------ INFORMATION PROVIDED ------

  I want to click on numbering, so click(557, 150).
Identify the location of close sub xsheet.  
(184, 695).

------
------ INFORMATION PROVIDED ------

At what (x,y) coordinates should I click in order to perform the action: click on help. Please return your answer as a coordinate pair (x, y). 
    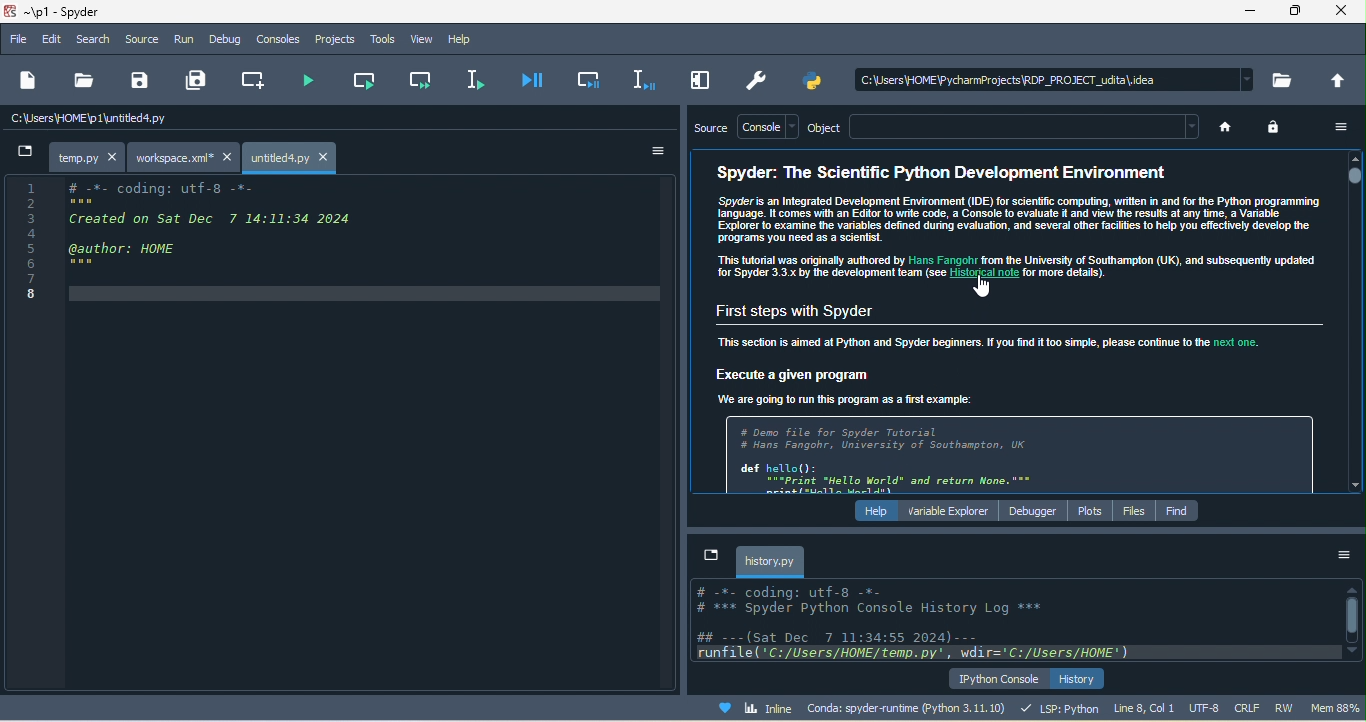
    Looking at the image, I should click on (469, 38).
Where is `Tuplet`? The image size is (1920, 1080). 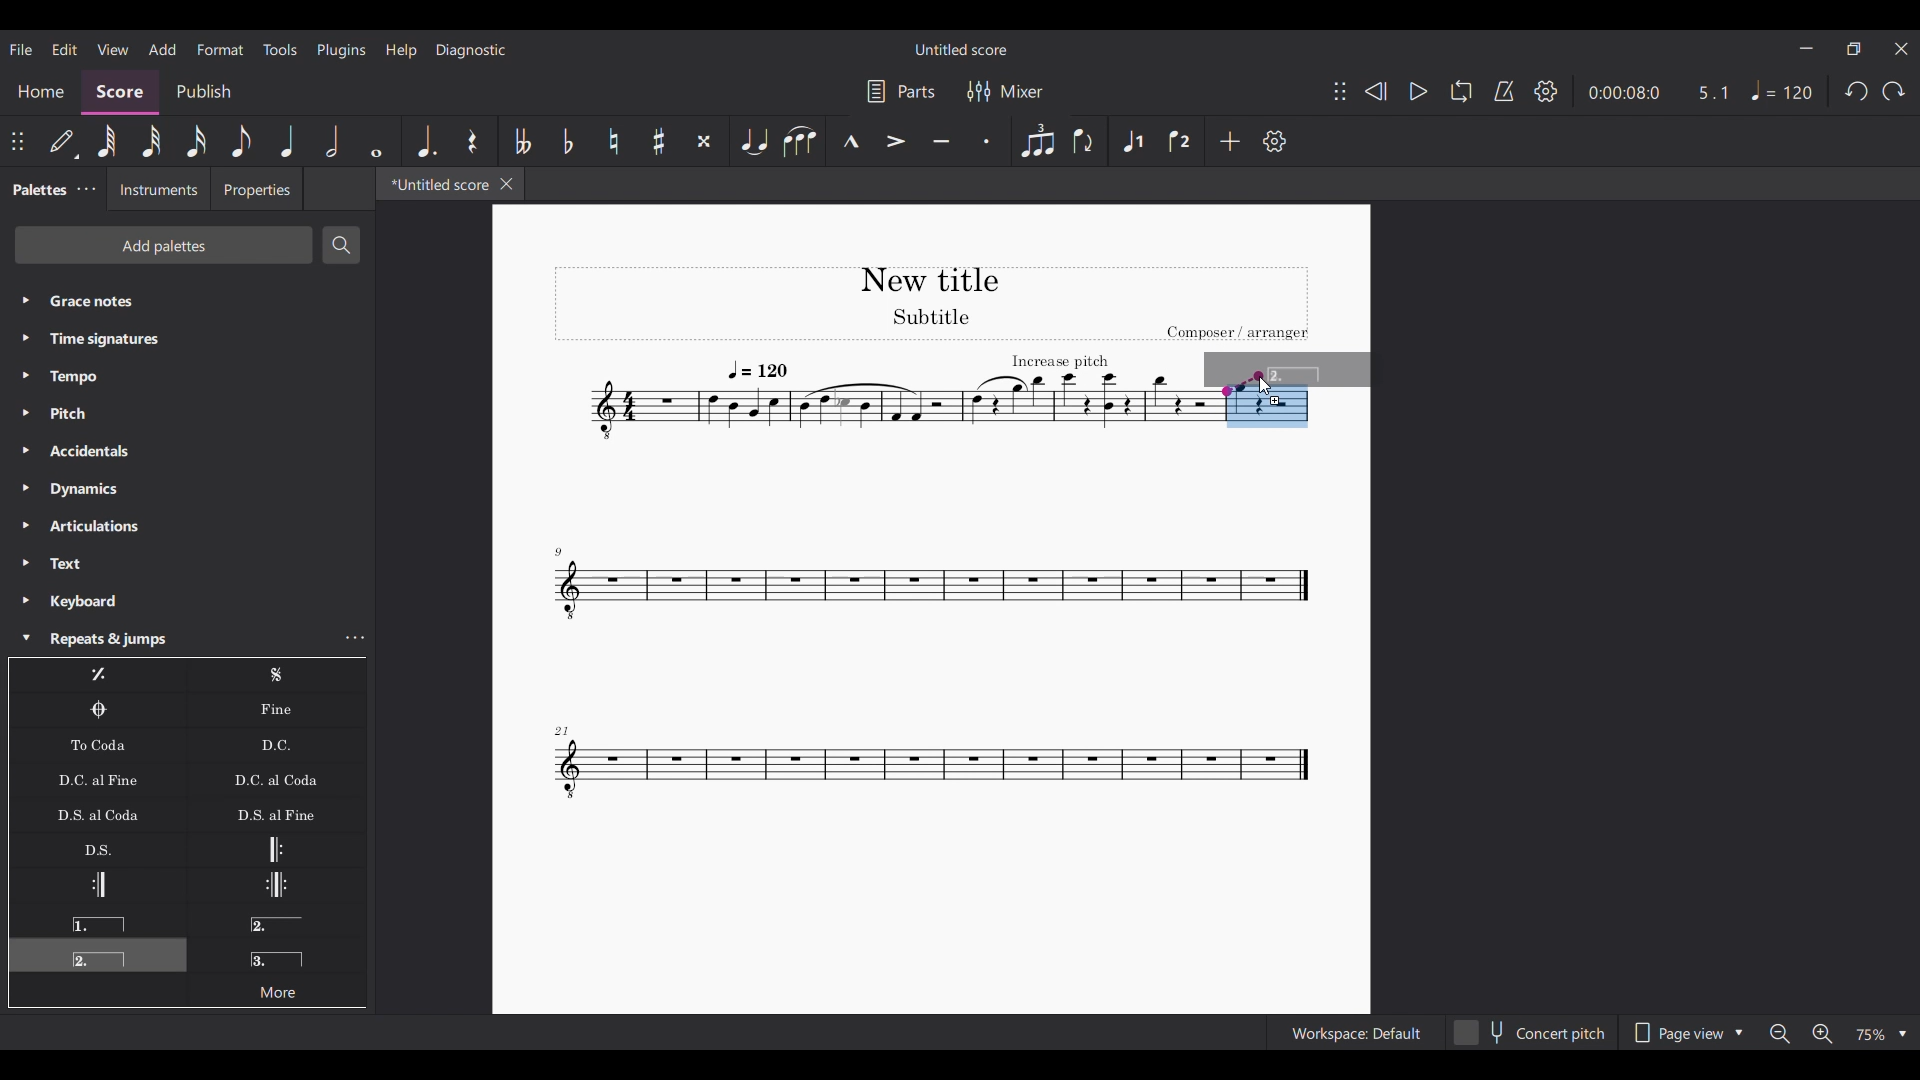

------

Please set down the material from the line with "At what (x,y)" up to and including the line with "is (1920, 1080).", keeping every line exactly the same and leaving out the pictures.

**ANSWER TO THIS EXERCISE**
At what (x,y) coordinates should I click in order to perform the action: click on help. Please return your answer as a coordinate pair (x, y). 
    Looking at the image, I should click on (469, 38).
Where is `Tuplet`? The image size is (1920, 1080). 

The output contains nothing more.